By the end of 2009, the combined on- and offshore wind capacity in the Netherlands stood at 2,221 MWe, supplying 4.578 TWh to the grid. The turnover of wind energy companies in the Netherlands is estimated at €820 million and the number of employees at 1,350.

Total installed capacity of PV in the Netherlands stood at 68 MWe by the end of 2009, supplying 0.046 TWh to the grid. Based on a detailed overview of PV related companies and activities, the turnover of PV companies is estimated at €1,025 million, while it is estimated 1,240 are employed in this sector. Turning to solar thermal energy, the Netherlands boasted 539 MWth of capacity by the end of 2009, supplying the energy equivalent of 0.90 PJ. Segment turnover is estimated at € 57 million, while the number of employees in 2009 was 1,500.

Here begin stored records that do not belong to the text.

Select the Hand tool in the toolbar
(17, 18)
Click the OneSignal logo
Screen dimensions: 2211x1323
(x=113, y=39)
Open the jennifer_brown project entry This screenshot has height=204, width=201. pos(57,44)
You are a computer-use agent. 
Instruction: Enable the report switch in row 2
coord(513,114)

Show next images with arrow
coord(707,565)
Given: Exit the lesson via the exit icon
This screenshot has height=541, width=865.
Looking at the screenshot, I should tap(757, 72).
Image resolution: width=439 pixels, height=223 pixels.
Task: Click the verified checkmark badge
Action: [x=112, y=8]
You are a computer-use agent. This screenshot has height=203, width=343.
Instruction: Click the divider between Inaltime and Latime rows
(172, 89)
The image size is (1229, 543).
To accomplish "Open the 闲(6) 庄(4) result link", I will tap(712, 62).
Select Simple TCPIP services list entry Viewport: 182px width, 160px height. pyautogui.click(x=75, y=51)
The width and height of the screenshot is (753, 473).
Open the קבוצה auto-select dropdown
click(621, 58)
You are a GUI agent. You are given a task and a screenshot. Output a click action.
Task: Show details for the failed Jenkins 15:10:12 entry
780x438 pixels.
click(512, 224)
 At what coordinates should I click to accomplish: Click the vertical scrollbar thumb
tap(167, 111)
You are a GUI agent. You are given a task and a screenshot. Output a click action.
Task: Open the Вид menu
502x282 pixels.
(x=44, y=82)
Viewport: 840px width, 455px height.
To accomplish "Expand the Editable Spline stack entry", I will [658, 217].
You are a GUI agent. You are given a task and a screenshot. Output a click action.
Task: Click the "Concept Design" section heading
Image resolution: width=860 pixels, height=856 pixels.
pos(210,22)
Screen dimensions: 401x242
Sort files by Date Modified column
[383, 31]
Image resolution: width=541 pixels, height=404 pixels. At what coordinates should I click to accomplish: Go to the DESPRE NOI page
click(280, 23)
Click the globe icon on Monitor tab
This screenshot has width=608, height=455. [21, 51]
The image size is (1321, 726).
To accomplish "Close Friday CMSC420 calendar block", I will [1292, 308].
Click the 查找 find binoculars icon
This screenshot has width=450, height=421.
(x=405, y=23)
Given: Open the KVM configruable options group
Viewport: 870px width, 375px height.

Biodiesel, bioethanol, and biomethanol companies produced the energy equivalent of 15.4 PJ in 2009, generating a turnover tentatively estimated at €350 million and employing 400 staff.

The primary energy equivalent of solid biomass was 43.1 PJ in 2009. Based on fragmented data, the turnover is estimated at €65 million, and the number of employees is put at 250.

At least six companies produce equipment for biogas plants. In 2009, the primary energy equivalent of biogas was 8.5 PJ. The turnover is tentatively estimated at €95 million, and the number of employees including operation and maintenance of biogas plants is put at 1,000.

Nine companies are engaged in energy generation from municipal solid waste, resulting in a primary energy equivalent of the biogenic fraction of 14.4 PJ in 2008. The turnover of these companies is estimated at € 1,100 million, and the number of employees at 4,250.

There are about eight companies active in hydro power or related technologies. In 2009, the total hydro capacity stood at 37 MWe, supplying 0.098 TWh to the grid. The turnover of this segment is estimated at €1.5 million, with only 30 people being employed.

Finally, according to the report, the amount of primary energy conserved by deep geothermal energy stood at 0.158 PJ in 2009. There are tens of companies engaged in (deep) geothermal energy in the Netherlands, with an estimated turnover of €50 million and employing 95 staff. For shallow geothermal energy – storage of heat and cooling based on shallow aquifers – and for geothermal heat pumps, no (reliable) data were retrieved.

“Current energy and climate policies warrant a strong growth of renewable energy in Europe and in the Netherlands,” say the report’s authors, P. Lako and L.W.M. Beurskens. “It is to be expected that most renewable energy categories will show healthy growth… the Netherlands will succeed in reaping the benefits of technological development.”

The data in the ECN study have been fed into the EU-wide EurObserv’ER publication “The State of Renewables in Europe,” which will be published this month.